Евдокимов. А ничего не читали?
Владыкина. Что-то читала. Точно не помню.
Евдокимов. Поразительно. Как вы сумели? Нофелет – это телефон, но только наоборот.
Владыкина. Да ну вас, я ведь серьезно.
Евдокимов. Нет. Я не верю, что вы серьезно. Для этого вы слишком неглупая девушка. И я тоже – несерьезный… Ну, вы не обижайтесь на меня. У меня зарез со временем, я завтра уезжаю. А Галя на все ответит. Она по любимым поэтам у нас мастерица.
Галя. Не нужно.
Евдокимов. Не буду. Ну, до свидания, Галка. Я, может быть, не то сказал…
Галя. Нет, все то. Ты что же, больше не зайдешь до отъезда?
Евдокимов. А ты не идешь сегодня на вечерок?
Галя. Нет. У меня сегодня в шахматном клубе…
Евдокимов. Ну, тогда до свидания, Галчонок.
Галя. Я желаю тебе…
Евдокимов. Я знаю. Все будет хорошо… А Веру проводи к Гальперину. Пусть ей покажут, как рвутся проволочки. Это всегда впечатляет. Салютик, Вера Владыкина. (Уходит.)

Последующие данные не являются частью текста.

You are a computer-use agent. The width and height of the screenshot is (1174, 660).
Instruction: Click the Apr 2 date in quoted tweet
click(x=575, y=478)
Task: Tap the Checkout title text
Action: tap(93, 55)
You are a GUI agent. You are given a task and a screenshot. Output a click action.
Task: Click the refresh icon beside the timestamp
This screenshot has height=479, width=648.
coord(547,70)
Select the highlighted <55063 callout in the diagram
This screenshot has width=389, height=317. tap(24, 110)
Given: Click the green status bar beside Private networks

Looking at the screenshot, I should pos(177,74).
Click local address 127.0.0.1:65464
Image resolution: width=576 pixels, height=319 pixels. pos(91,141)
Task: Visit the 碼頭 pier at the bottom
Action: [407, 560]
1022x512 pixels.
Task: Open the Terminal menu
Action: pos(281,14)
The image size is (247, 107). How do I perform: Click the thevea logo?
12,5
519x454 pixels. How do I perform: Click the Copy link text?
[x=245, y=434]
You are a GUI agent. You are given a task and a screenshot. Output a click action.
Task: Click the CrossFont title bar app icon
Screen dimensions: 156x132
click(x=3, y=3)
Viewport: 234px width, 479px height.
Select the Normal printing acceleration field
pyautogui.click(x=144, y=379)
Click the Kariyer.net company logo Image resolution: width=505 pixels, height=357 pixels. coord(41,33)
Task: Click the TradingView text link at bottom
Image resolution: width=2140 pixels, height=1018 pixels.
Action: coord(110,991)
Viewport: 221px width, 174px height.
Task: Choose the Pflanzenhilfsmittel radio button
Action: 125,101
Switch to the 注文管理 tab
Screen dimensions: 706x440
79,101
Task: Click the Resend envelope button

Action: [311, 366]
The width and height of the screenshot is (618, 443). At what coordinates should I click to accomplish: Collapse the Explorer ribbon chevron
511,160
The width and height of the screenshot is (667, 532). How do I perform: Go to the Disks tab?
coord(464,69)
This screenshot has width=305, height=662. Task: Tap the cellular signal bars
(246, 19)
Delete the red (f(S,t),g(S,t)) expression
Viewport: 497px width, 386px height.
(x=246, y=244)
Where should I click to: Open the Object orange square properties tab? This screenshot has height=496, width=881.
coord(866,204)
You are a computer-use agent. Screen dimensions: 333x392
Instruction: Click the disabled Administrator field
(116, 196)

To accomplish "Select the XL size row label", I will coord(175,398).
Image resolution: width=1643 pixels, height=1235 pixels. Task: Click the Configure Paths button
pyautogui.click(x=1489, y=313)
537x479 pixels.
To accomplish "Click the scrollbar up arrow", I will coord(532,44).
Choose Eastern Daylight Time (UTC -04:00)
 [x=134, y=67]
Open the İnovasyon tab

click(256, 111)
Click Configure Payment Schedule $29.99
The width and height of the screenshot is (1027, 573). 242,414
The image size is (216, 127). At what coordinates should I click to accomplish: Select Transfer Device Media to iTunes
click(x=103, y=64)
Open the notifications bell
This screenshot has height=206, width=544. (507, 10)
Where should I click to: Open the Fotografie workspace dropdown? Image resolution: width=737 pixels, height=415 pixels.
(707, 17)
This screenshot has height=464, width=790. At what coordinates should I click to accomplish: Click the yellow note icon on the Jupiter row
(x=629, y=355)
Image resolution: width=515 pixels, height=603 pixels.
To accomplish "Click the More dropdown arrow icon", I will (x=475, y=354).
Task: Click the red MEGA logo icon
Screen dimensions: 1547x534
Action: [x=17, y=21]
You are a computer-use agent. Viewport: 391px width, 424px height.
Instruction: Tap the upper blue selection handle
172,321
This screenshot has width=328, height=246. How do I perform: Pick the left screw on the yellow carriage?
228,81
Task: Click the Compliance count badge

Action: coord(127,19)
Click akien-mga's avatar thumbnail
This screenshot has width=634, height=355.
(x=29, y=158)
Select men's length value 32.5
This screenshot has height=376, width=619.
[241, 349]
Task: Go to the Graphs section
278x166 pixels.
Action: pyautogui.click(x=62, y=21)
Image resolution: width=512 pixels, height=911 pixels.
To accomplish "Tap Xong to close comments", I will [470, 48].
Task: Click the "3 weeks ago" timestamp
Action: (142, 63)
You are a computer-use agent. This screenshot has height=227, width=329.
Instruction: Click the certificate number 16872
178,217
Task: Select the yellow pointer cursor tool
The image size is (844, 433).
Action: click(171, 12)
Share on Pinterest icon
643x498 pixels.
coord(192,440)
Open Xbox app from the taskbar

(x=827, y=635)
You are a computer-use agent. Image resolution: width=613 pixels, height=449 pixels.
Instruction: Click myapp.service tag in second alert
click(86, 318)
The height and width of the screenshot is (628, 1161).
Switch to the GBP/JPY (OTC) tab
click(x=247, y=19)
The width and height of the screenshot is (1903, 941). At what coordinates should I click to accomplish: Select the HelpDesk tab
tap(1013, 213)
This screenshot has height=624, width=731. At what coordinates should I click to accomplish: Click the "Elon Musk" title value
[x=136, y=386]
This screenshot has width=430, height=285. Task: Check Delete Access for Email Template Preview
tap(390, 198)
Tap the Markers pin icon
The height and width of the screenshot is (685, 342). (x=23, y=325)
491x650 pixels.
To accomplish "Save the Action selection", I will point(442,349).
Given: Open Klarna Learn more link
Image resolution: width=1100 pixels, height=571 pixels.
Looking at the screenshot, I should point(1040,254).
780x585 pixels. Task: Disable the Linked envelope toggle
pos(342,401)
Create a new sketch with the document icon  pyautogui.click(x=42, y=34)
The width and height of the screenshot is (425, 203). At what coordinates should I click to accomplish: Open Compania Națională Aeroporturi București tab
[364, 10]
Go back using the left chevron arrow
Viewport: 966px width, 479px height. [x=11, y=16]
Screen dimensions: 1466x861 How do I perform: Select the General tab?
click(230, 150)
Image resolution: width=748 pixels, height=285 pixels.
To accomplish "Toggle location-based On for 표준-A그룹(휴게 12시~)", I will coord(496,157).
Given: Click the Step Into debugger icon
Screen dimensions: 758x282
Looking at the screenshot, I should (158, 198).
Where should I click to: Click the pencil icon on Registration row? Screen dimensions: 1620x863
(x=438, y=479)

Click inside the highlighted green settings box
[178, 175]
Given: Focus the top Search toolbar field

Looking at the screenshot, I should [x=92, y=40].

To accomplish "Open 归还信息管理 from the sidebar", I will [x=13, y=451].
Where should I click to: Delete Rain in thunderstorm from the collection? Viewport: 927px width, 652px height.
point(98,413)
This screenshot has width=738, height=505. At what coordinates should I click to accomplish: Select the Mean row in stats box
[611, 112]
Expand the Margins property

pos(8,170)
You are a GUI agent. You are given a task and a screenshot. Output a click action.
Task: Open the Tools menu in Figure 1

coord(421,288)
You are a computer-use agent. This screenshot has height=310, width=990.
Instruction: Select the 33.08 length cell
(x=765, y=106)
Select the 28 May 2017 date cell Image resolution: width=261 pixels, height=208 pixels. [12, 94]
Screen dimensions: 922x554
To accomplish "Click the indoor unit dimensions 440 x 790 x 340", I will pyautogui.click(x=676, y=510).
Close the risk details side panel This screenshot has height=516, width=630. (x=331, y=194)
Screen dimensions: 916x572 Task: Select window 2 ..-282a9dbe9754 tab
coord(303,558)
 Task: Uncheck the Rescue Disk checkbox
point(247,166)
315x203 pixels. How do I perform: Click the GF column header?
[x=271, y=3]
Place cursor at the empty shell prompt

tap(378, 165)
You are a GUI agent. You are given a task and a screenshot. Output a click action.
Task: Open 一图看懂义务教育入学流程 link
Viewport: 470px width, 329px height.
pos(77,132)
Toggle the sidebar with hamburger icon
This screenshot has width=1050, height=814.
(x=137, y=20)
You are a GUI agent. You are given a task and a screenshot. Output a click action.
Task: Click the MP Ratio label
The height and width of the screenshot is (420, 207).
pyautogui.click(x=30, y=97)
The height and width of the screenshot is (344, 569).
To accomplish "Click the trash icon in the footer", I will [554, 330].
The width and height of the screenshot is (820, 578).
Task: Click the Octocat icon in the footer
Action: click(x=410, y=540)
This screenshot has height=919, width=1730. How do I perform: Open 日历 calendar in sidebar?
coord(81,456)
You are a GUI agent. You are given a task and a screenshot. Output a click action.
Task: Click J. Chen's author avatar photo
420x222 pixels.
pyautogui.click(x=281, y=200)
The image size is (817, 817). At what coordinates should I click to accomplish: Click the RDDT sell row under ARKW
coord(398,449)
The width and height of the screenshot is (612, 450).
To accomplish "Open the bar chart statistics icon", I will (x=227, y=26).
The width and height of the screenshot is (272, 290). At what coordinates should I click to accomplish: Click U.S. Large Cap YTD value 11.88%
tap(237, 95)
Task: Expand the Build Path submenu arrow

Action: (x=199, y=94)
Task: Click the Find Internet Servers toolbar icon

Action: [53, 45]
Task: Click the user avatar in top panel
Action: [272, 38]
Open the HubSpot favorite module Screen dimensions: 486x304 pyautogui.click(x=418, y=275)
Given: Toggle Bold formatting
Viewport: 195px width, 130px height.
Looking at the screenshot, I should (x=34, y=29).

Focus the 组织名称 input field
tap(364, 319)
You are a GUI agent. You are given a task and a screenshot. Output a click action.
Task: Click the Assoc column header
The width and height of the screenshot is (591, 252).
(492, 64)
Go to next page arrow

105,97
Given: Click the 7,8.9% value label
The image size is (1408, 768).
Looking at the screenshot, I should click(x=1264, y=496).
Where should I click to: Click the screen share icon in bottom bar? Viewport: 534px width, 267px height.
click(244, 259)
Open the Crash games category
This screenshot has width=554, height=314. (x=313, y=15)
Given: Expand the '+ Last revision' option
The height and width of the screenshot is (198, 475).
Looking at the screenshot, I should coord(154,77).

Владыкина. Он очень странный.
Галя. Да.
Владыкина. Он, наверное, голодный. Я заметила: когда мужчины голодные, они становятся психами. Вот у меня брат…
Затемнение.
Комната в квартире Владика. Звуки магнитофона, шум голосов за сценой. В комнате – торшер, наряженная маленькая елочка на шкафу, бесконечные книги. Входят Наташа, Евдокимов, Владик.
Евдокимов. Запри дверь.
Владик запирает.
(Берет гитару. Садится.) Мы молоды, в меру пьяны. Он, друг и любимая девушка. И он поет песню в честь друга Владика. (Наташе.) Можно?
Наташа. Можно.
Стук в дверь.
Голос из-за двери. Эй, Евдокимов, куда вы исчезли?
Евдокимов. Мы не исчезли. Мы философствуем.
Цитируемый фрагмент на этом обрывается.